そして今はリビングのソファーに座ってゆっくりしている。


この家ともあと少しでおさらばだ。

母さんと二人で暮らしていたマンション……もう直ぐその母さんとは離れ離れになる──とは言っても新居は割と近くにあるからいつでも会える。


これは悲しい別れではないんだ。


そしてお母さんと麻衣は披露宴の準備で忙しい。男の俺には分からない、女性ならではの下準備がどうも有るらしい。


とても疎外感を感じてしまうが、それすらも今は楽しくて仕方なかった。

でも、そのお陰で話し相手が居らず、凄く暇を持て余している。



「……飯でも食いに行くか」


昼飯時になり、俺がそんな事を考えると、何者かが玄関から入って来る気配を感じた。

チャイムを鳴らさずに入って来る人物は、母さんと麻衣以外だと該当者は……ああ、一人しか居ない。



「……お母さ〜ん……あ、お兄ちゃんだ」


リビングに顔を覗かせたのは想像通り渚沙だった。話す感じから母さんに用事があるらしいが、生憎と今は不在だ。



「……何か用事か?伝言があれば帰って来た時に伝えとくぞ?」


「……うん、成人式の着物見に行こうって」


「そういえば20歳か」


「………うん」


気まずい沈黙が訪れる。

しかも隣に座るからますます気不味い。


俺は黙ってテレビの電源をつけた。

特に面白い番組はやってないか……だったら予定通りメシでも食いに行くか。



「渚沙……暇なら御飯食いに行く?」


「……ッ!?ぜ、絶対に行く!!」


「う、うん」


まぁ偶には奢ってやるか。

というか渚沙と二人で出かけるのは中学生以来だな……どんな食べ物が好きなんだっけ?


玄関を出てから鍵を掛け、その事について尋ねてみる。



「う〜ん……お兄ちゃんが好きなもので!」


「一番困る回答だわそれ……んんー……じゃあ取り敢えずファミレス行くか?」


「はいっ!取り敢えずそれで!」


バイトして買った車に乗り、渚沙とファミレスへ向かった。俺が運転席に座ると、続くように渚沙が助手席に座った。


俺は助手席にあまり人を乗せない。

母さん、麻衣、碓井くん……そして渚沙で四人目だな。
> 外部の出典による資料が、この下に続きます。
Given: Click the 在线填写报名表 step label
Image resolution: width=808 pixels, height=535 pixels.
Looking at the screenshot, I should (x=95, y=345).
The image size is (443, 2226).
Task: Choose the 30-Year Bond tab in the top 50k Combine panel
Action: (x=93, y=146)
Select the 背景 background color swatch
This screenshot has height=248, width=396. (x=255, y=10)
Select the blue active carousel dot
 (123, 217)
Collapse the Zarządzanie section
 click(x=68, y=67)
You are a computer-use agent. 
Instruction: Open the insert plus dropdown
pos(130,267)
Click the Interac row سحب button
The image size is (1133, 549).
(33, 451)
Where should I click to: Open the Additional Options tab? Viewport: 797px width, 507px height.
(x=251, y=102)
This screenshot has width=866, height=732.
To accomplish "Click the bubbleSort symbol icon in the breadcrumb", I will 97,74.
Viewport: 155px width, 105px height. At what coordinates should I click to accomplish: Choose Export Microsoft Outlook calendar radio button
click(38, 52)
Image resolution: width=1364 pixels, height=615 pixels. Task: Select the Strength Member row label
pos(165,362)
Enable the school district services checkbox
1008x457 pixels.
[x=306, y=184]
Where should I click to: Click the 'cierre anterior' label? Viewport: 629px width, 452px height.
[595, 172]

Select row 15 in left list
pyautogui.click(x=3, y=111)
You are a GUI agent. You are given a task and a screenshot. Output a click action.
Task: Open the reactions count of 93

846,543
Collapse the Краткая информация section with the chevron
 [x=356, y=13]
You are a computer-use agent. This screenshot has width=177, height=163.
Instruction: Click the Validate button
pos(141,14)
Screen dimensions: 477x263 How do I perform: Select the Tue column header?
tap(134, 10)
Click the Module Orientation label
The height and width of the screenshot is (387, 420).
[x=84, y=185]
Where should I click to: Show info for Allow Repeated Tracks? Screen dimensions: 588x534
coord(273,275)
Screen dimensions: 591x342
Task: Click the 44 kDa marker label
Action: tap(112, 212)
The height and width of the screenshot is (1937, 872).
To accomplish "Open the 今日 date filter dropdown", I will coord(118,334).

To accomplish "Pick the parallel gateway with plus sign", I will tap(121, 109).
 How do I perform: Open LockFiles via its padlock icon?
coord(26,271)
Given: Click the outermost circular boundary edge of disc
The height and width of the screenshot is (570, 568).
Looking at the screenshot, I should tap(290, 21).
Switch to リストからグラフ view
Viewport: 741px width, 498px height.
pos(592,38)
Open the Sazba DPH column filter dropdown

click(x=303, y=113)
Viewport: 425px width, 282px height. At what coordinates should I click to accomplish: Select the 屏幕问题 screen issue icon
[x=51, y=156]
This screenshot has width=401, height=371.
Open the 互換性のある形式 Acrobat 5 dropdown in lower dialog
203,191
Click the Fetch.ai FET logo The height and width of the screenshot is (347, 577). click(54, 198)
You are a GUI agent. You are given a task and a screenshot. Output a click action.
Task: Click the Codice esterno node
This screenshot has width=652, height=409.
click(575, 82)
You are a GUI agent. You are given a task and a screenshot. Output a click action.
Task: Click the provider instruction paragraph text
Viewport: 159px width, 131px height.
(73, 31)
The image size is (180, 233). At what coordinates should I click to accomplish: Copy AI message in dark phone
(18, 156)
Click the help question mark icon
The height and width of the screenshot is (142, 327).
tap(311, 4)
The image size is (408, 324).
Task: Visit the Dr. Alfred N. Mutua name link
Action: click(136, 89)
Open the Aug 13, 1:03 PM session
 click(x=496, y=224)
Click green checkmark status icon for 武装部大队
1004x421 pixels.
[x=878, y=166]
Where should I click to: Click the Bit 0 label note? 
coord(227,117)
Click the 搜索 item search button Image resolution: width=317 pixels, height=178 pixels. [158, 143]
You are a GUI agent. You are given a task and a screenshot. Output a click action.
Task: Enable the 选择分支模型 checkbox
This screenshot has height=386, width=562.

まさか渚沙を乗せて、しかも二人っきりで出掛けるなんて……4年前は考えられなかった。



「渚沙は彼氏とか居ないの?」


「え?……考えた事ないかも」


「そうか」


「うん………ハ、ハンバーグ食べる」


「実は俺も」


「……い、一緒だね」


「……まぁそうだな」


「…………」


「…………」


「御飯を食べたら映画行きませんか?」


「……暇だから良いぞ」


本当にそうだから断る理由がない。

花嫁衣装は当日まで内緒って言われてるし。



──ファミレスに到着し、入り口で店員さんが接客対応してくれた。



「ではお席に案内する前に、手のアルコール消毒をお願いします!」


「……ッ」

「………」


「……え?!私何か変なこと言いました!?アルコール消毒をお願いしただけなのに凄く悲しい顔してますよ!?」



──食事後、渚沙と一緒に映画を観に行く。

その後は部屋に戻って仮眠をとった。



─────────


「いや〜綺麗だったよ〜?」


結婚式当日。俺は麻衣の花嫁姿を今か今かと楽しみにしていた。なんか煽って来る一個上の先輩が居るけど無視しよう。


姫川涙子。

ある場所で偶然再会し、また話す様になった。その時には一悶着あったんだけど……まぁ今は思い出さなくても良いかな?



「じゃあ私は麻衣さんの様子見て来るから!君もゆっくりしててね?」


「……暇なのかあの女の人は?」


ウロチョロしてる姫川先輩は……凄く楽しそうに笑っていた。


しばらく会わない間に吹っ切れた気がする。

一番変わったのはあの人かも知れない……もちろん、変な意味でだが。

人の結婚式なんだから大人しくしてくれ。



────────


「これからは麻衣を宜しく頼むよ」


「はいっ!!」


俺は麻衣のお父さんの言葉に力強く頷いた。

目の前には両親に手を引かれ現れた麻衣が居る……その美しさに目を奪われてしまったが、お義父さんの一言で我に返った。


そして麻衣がくるりとまわって衣装を見せる。実際に着てる所を見るのは初めてだけど……この世界に存在するあらゆる宝石よりも綺麗だと思う。



「ど、どうかな?」


「うん……本当に綺麗だ」


俺は当然、本音で答えた。


俺が麻衣に見惚れていると、いつの間にか周囲が気を利かせて二人っきりにしてくれていた。


有り難い……実は麻衣に伝えたい言葉が山程あるんだ。気持ちの昂ってる今だからこそ、その気持ちを伝えたい。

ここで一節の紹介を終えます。